● WHAT THE EXERCISE ASKS
The line containing "Open CURTAINS AND" marks the end: quote every line from the start of the records below through it, word for word.

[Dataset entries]
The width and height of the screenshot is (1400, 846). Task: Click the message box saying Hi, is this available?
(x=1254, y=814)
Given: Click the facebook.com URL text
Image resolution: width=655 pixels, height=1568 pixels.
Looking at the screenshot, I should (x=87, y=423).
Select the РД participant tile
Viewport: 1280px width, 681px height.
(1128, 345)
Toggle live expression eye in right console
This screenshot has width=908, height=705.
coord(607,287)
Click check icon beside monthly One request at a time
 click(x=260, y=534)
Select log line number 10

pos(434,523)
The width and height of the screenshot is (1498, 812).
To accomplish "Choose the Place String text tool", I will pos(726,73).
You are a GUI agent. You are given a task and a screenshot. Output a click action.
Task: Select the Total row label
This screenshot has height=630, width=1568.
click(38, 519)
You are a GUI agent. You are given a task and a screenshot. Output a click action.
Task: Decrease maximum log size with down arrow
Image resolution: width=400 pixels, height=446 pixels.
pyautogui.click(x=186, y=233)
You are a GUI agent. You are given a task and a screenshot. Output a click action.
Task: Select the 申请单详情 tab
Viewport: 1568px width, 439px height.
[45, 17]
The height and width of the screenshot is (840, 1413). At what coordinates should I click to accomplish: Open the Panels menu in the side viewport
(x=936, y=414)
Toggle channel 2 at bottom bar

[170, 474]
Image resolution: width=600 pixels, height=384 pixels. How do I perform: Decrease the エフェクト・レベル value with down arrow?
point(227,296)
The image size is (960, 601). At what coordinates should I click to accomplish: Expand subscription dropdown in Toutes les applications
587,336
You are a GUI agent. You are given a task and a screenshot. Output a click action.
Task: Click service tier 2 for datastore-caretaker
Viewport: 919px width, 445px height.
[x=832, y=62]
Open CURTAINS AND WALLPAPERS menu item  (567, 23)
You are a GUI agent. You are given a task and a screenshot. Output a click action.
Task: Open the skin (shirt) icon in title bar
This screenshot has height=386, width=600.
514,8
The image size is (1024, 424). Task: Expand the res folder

● ANSWER FOR THE TASK
The width and height of the screenshot is (1400, 846). Task: Click the message box saying Hi, is this available?
(x=1254, y=814)
Given: Click the facebook.com URL text
Image resolution: width=655 pixels, height=1568 pixels.
Looking at the screenshot, I should (x=87, y=423).
Select the РД participant tile
Viewport: 1280px width, 681px height.
(1128, 345)
Toggle live expression eye in right console
This screenshot has width=908, height=705.
coord(607,287)
Click check icon beside monthly One request at a time
 click(x=260, y=534)
Select log line number 10

pos(434,523)
The width and height of the screenshot is (1498, 812).
To accomplish "Choose the Place String text tool", I will pos(726,73).
You are a GUI agent. You are given a task and a screenshot. Output a click action.
Task: Select the Total row label
This screenshot has height=630, width=1568.
click(38, 519)
You are a GUI agent. You are given a task and a screenshot. Output a click action.
Task: Decrease maximum log size with down arrow
Image resolution: width=400 pixels, height=446 pixels.
pyautogui.click(x=186, y=233)
You are a GUI agent. You are given a task and a screenshot. Output a click action.
Task: Select the 申请单详情 tab
Viewport: 1568px width, 439px height.
[45, 17]
The height and width of the screenshot is (840, 1413). At what coordinates should I click to accomplish: Open the Panels menu in the side viewport
(x=936, y=414)
Toggle channel 2 at bottom bar

[170, 474]
Image resolution: width=600 pixels, height=384 pixels. How do I perform: Decrease the エフェクト・レベル value with down arrow?
point(227,296)
The image size is (960, 601). At what coordinates should I click to accomplish: Expand subscription dropdown in Toutes les applications
587,336
You are a GUI agent. You are given a task and a screenshot. Output a click action.
Task: Click service tier 2 for datastore-caretaker
Viewport: 919px width, 445px height.
[x=832, y=62]
Open CURTAINS AND WALLPAPERS menu item  (567, 23)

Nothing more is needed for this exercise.